Supplied data section start
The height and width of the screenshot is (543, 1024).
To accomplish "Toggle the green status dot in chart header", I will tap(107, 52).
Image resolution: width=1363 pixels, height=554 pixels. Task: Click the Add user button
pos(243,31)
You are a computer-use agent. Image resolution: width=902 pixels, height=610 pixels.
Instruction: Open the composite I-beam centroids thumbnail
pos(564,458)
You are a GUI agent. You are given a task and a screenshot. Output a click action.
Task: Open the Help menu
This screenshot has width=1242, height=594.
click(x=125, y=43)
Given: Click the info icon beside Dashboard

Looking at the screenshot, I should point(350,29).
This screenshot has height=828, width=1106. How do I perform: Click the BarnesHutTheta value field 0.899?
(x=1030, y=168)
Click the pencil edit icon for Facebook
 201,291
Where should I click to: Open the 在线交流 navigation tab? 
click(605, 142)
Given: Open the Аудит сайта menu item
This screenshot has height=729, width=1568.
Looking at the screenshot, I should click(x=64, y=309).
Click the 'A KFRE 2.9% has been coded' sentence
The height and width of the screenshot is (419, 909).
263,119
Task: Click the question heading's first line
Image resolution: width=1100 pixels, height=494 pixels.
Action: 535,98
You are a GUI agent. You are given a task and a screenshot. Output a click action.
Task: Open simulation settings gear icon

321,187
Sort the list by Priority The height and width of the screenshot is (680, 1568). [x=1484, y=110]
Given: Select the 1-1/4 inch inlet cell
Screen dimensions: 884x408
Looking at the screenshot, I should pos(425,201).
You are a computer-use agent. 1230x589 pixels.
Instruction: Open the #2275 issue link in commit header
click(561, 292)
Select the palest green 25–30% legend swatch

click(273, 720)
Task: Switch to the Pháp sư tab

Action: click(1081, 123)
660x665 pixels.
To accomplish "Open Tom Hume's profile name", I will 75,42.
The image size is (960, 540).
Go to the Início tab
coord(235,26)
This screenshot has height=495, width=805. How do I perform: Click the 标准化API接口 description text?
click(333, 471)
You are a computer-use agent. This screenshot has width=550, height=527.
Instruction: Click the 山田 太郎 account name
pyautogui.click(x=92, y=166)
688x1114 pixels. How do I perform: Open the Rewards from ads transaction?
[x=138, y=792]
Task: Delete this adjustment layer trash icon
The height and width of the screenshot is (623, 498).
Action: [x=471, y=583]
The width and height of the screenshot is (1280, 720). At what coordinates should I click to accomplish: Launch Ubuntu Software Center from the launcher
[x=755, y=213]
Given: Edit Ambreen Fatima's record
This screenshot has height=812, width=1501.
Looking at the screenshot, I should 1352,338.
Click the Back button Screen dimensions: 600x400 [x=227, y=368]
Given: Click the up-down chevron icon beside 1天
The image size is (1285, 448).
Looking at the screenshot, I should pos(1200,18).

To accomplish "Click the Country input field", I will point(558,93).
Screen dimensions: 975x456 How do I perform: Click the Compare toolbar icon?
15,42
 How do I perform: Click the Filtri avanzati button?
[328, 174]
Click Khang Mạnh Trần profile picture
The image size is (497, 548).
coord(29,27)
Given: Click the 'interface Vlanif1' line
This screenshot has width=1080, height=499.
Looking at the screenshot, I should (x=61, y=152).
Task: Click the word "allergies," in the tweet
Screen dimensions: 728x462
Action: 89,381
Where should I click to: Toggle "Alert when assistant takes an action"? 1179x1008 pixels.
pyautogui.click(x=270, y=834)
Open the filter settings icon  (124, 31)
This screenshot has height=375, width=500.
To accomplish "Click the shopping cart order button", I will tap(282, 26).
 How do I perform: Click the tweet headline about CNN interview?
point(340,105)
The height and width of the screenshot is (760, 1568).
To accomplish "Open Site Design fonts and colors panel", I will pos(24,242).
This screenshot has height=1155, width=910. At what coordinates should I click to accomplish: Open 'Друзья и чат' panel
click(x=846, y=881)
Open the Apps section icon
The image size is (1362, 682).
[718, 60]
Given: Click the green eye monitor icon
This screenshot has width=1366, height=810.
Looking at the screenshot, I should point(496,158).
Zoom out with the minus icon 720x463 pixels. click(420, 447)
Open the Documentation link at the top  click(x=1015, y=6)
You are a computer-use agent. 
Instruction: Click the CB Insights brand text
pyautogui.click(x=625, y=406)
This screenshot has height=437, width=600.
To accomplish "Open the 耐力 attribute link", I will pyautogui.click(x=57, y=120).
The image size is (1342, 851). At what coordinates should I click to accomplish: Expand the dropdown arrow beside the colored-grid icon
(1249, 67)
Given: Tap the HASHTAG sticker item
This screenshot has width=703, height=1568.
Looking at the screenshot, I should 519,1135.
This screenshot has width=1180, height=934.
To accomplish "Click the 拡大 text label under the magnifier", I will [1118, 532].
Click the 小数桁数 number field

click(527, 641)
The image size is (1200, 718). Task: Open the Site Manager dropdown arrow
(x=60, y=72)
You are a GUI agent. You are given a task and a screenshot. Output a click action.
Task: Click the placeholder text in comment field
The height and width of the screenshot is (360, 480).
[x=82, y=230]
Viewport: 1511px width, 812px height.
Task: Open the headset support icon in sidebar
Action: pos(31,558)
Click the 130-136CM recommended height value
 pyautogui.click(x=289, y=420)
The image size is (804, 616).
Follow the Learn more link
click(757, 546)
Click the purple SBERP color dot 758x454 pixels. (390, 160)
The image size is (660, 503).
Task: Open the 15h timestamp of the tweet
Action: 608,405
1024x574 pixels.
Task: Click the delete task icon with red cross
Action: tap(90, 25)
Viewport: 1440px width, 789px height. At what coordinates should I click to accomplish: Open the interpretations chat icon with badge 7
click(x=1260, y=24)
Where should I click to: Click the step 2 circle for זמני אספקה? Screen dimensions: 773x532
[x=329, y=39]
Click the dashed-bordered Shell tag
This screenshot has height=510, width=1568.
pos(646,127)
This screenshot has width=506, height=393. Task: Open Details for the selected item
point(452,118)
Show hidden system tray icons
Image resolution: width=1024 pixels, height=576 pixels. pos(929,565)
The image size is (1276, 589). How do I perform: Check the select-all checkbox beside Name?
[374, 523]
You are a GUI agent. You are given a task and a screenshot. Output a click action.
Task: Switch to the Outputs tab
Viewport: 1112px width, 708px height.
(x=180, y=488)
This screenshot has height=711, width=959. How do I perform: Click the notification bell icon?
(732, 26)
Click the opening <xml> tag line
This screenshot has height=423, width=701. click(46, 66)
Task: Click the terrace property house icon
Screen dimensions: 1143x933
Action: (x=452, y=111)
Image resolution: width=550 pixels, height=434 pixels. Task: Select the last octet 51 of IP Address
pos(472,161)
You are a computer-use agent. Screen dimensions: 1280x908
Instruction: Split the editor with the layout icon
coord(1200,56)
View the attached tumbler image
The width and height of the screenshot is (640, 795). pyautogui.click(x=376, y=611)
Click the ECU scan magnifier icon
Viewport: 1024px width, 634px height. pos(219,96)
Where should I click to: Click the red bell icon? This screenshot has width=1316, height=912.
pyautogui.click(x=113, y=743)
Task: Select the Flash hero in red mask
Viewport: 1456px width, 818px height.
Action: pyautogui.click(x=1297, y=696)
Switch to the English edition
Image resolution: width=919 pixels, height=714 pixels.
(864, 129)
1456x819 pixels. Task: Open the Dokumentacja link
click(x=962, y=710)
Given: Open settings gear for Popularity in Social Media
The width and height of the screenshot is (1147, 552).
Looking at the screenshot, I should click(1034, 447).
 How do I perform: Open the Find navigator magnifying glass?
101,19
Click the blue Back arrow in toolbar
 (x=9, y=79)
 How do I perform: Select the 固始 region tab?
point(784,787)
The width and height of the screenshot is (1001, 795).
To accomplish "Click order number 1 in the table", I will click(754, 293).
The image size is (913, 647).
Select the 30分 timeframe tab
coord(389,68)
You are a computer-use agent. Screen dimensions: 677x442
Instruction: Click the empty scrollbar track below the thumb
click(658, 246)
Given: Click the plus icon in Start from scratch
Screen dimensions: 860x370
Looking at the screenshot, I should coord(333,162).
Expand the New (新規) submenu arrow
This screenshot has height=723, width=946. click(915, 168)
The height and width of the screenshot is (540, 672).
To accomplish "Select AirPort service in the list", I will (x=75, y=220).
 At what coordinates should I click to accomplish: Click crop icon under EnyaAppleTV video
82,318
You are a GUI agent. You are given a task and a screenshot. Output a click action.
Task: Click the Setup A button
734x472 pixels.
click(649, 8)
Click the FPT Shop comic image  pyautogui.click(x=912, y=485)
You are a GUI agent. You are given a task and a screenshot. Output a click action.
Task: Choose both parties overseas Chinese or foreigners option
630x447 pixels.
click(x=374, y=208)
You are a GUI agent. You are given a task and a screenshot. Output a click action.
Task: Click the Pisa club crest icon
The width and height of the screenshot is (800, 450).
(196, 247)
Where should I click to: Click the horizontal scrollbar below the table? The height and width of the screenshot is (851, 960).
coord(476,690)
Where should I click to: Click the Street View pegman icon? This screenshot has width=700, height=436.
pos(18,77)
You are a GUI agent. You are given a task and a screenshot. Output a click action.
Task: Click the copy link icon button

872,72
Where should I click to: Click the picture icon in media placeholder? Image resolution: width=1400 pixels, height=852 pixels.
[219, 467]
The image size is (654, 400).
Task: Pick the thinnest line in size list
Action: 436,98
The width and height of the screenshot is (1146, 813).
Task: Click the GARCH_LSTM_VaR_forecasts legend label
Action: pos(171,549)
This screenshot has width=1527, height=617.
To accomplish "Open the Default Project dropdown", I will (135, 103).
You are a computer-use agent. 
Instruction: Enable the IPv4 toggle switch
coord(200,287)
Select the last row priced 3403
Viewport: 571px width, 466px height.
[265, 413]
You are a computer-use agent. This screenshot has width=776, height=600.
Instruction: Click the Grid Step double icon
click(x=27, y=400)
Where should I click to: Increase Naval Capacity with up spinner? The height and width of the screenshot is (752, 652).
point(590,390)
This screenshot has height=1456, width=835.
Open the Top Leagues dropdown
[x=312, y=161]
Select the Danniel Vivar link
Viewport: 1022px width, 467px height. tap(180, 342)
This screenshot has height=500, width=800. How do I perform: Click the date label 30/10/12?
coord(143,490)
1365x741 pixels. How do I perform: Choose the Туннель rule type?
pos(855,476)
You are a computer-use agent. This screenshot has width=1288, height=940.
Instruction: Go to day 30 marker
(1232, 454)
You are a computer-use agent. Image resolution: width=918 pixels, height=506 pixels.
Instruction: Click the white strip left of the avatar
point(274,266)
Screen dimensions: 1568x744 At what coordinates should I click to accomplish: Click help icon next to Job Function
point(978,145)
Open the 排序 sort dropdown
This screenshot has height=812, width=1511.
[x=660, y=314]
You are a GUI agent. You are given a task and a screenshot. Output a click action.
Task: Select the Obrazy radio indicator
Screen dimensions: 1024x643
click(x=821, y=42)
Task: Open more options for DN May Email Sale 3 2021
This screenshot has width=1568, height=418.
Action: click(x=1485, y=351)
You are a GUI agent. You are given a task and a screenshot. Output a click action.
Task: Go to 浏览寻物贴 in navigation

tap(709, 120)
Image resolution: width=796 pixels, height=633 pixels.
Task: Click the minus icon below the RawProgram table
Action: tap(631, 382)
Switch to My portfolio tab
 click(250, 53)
Supplied data section end
Problem to work on - Check every line of the entries above for the word "computer" and report how many lines contain it, giving the number only.

Written solution - 10